Ce système qui fonctionnait encore dans son intégralité, quand M. Lavisse en a subi la fâcheuse discipline, a été dans ces vingt dernières années sensiblement modifié. On y a introduit diverses réformes que les humanistes déploraient, sans toutefois oser trop protester, crainte de se faire honnir. Il est curieux de constater qu’aujourd’hui il n’est aucune de ces réformes, tant vantées, qui ne soit, après épreuve faite, condamnée, abandonnée, rejetée. Citons seulement pour mémoire la création de cet « enseignement moderne » promis à de si belles destinées et réservé à un si misérable échec. Il venait de naître et aspirait à remplacer l’enseignement classique, — ou, pour autant dire, vieillot et suranné, — lorsqu’une mésaventure l’arrêta net : lors de la grande enquête menée, il y a quatre ans, par la commission parlementaire que présidait M. Ribot, il réunit contre lui l’unanimité des suffrages. Mais en outre, à l’intérieur même de l’enseignement classique, on s’était efforcé de faire circuler un esprit nouveau, qu’on croyait inspiré des méthodes de l’histoire et de la science.

On déclarait absurde, par exemple, de ne faire jamais connaître aux jeunes gens les ouvrages des grands écrivains que par des extraits, et d’expliquer dans les classes des fragmens, des morceaux choisis, au lieu d’étudier les œuvres entières. Voici qu’on n’est plus si assuré de l’utilité de ces lectures d’ensemble : on revient à comprendre l’utilité de ces petits livres qui contiennent, suivant le mot de Fénelon, la fleur de la plus pure antiquité. Au maître qui veut faire goûter l’antiquité à ses élèves, M. A. Croiset recommande « de choisir, élaguer, et ne pas s’asservir à ces scrupules pédantesques de fidélité littérale ou de purisme qui ont fait critiquer des recueils exquis comme le Selectæ, comme le Narrationes' ou le Conciones ou comme des extraits de Plutarque.
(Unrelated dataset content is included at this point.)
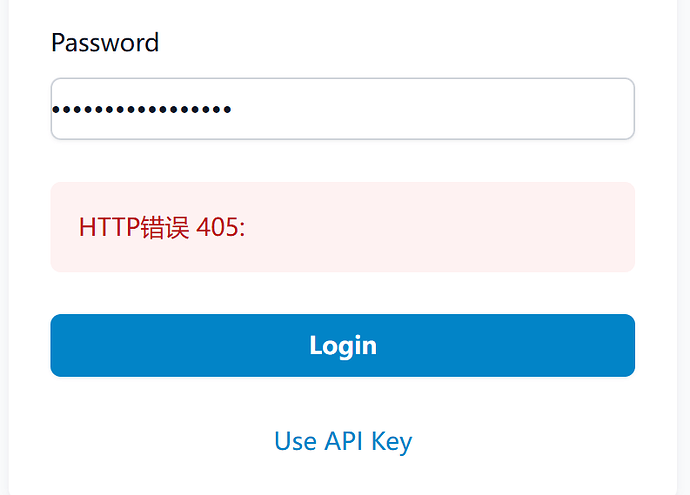
Task: Place cursor at end of password text
Action: pyautogui.click(x=232, y=109)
Vouloir offrir à nos élèves exclusivement des ouvrages complets sous le prétexte de leur en faire saisir l’ensemble, c’est lâcher la proie pour l’ombre. Le plus souvent ils sont peu capables d’apprécier l’ensemble d’un ouvrage étendu, tandis que les anecdotes, les récits, les développemens limités dont ces ouvrages fourmillent, seraient pour leur esprit et pour leur cœur la nourriture la plus substantielle à la fois et la plus savoureuse. »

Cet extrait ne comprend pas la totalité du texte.